## ASSIGNMENT
Print all of the records. Exclude the images.

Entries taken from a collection
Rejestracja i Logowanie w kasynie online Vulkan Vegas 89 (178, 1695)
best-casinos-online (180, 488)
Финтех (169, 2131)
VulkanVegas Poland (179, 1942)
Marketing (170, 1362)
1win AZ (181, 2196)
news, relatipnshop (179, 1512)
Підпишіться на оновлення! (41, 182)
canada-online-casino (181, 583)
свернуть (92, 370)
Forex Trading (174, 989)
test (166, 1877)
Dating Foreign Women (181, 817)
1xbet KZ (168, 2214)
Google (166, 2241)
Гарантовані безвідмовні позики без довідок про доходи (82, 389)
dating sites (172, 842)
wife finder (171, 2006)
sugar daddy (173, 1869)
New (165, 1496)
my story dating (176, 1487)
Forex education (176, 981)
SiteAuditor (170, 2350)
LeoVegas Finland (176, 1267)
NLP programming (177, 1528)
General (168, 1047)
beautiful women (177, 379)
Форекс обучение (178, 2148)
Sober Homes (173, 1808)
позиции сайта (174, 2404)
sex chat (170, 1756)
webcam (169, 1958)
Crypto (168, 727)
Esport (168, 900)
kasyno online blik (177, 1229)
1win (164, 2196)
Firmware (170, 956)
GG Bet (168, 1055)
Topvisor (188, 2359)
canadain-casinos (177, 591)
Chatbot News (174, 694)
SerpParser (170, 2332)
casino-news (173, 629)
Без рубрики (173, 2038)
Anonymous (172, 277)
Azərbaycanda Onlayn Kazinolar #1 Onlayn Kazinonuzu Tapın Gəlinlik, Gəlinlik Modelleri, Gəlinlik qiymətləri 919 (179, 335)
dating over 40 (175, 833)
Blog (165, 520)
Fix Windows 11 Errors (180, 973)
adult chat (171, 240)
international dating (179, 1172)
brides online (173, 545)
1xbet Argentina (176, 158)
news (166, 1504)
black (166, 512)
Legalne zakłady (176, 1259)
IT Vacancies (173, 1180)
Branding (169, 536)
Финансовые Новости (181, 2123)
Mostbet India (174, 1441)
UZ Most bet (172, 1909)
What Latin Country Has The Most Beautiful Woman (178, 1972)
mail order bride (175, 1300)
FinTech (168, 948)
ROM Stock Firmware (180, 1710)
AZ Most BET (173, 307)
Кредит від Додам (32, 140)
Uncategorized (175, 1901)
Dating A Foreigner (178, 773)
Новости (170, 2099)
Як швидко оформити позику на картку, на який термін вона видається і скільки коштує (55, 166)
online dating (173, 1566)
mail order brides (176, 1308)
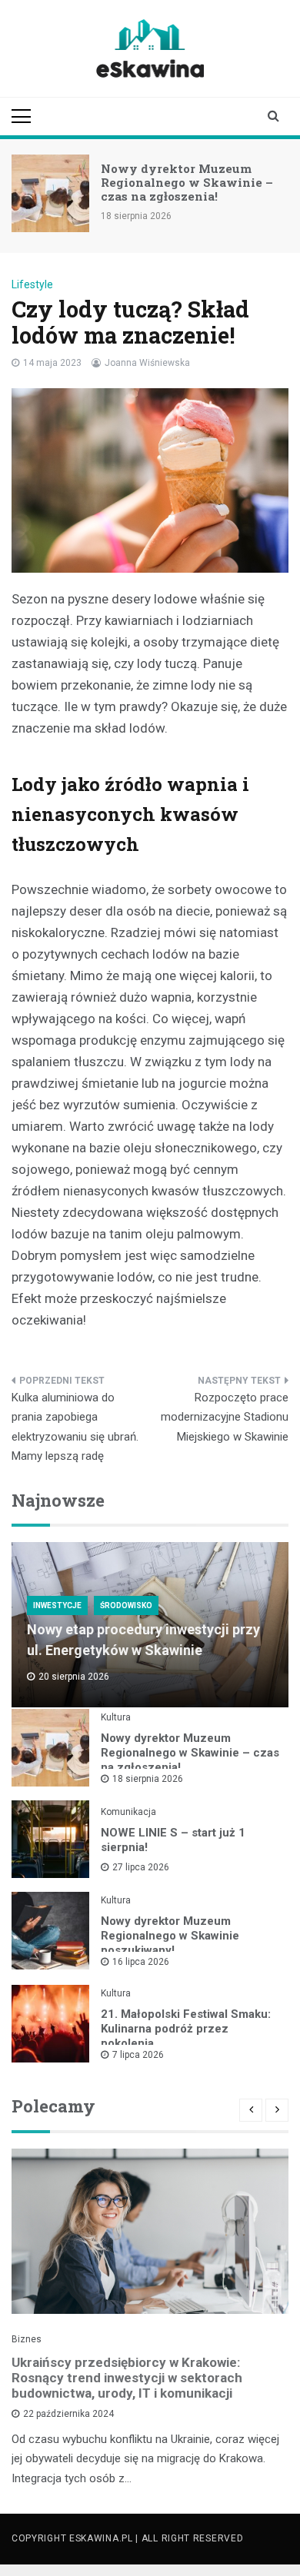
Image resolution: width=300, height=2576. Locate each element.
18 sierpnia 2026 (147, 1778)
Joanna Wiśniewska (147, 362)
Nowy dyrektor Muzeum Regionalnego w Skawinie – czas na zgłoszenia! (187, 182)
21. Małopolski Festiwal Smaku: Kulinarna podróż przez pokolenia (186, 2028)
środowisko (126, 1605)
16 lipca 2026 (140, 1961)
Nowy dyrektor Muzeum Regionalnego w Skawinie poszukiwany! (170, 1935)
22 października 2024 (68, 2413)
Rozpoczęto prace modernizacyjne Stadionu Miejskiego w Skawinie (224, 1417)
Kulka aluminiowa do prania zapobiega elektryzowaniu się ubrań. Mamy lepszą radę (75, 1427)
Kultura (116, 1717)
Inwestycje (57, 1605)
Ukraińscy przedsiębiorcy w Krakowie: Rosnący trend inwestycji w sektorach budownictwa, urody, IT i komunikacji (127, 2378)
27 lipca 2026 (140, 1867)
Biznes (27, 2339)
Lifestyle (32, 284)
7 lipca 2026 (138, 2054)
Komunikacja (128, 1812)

## EXERCISE RESPONSE
Rejestracja i Logowanie w kasynie online Vulkan Vegas 89 (178, 1695)
best-casinos-online (180, 488)
Финтех (169, 2131)
VulkanVegas Poland (179, 1942)
Marketing (170, 1362)
1win AZ (181, 2196)
news, relatipnshop (179, 1512)
Підпишіться на оновлення! (41, 182)
canada-online-casino (181, 583)
свернуть (92, 370)
Forex Trading (174, 989)
test (166, 1877)
Dating Foreign Women (181, 817)
1xbet KZ (168, 2214)
Google (166, 2241)
Гарантовані безвідмовні позики без довідок про доходи (82, 389)
dating sites (172, 842)
wife finder (171, 2006)
sugar daddy (173, 1869)
New (165, 1496)
my story dating (176, 1487)
Forex education (176, 981)
SiteAuditor (170, 2350)
LeoVegas Finland (176, 1267)
NLP programming (177, 1528)
General (168, 1047)
beautiful women (177, 379)
Форекс обучение (178, 2148)
Sober Homes (173, 1808)
позиции сайта (174, 2404)
sex chat (170, 1756)
webcam (169, 1958)
Crypto (168, 727)
Esport (168, 900)
kasyno online blik (177, 1229)
1win (164, 2196)
Firmware (170, 956)
GG Bet (168, 1055)
Topvisor (188, 2359)
canadain-casinos (177, 591)
Chatbot News (174, 694)
SerpParser (170, 2332)
casino-news (173, 629)
Без рубрики (173, 2038)
Anonymous (172, 277)
Azərbaycanda Onlayn Kazinolar #1 Onlayn Kazinonuzu Tapın Gəlinlik, Gəlinlik Modelleri, Gəlinlik qiymətləri 919 (179, 335)
dating over 40 (175, 833)
Blog (165, 520)
Fix Windows 11 Errors (180, 973)
adult chat (171, 240)
international dating (179, 1172)
brides online (173, 545)
1xbet Argentina (176, 158)
news (166, 1504)
black (166, 512)
Legalne zakłady (176, 1259)
IT Vacancies (173, 1180)
Branding (169, 536)
Финансовые Новости (181, 2123)
Mostbet India (174, 1441)
UZ Most bet (172, 1909)
What Latin Country Has The Most Beautiful Woman (178, 1972)
mail order bride (175, 1300)
FinTech (168, 948)
ROM Stock Firmware (180, 1710)
AZ Most BET (173, 307)
Кредит від Додам (32, 140)
Uncategorized (175, 1901)
Dating A Foreigner (178, 773)
Новости (170, 2099)
Як швидко оформити позику на картку, на який термін вона видається і скільки коштує (55, 166)
online dating (173, 1566)
mail order brides (176, 1308)
Image resolution: width=300, height=2576. Locate each element.
18 sierpnia 2026 (147, 1778)
Joanna Wiśniewska (147, 362)
Nowy dyrektor Muzeum Regionalnego w Skawinie – czas na zgłoszenia! (187, 182)
21. Małopolski Festiwal Smaku: Kulinarna podróż przez pokolenia (186, 2028)
środowisko (126, 1605)
16 lipca 2026 (140, 1961)
Nowy dyrektor Muzeum Regionalnego w Skawinie poszukiwany! (170, 1935)
22 października 2024 (68, 2413)
Rozpoczęto prace modernizacyjne Stadionu Miejskiego w Skawinie (224, 1417)
Kulka aluminiowa do prania zapobiega elektryzowaniu się ubrań. Mamy lepszą radę (75, 1427)
Kultura (116, 1717)
Inwestycje (57, 1605)
Ukraińscy przedsiębiorcy w Krakowie: Rosnący trend inwestycji w sektorach budownictwa, urody, IT i komunikacji (127, 2378)
27 lipca 2026 (140, 1867)
Biznes (27, 2339)
Lifestyle (32, 284)
7 lipca 2026 (138, 2054)
Komunikacja (128, 1812)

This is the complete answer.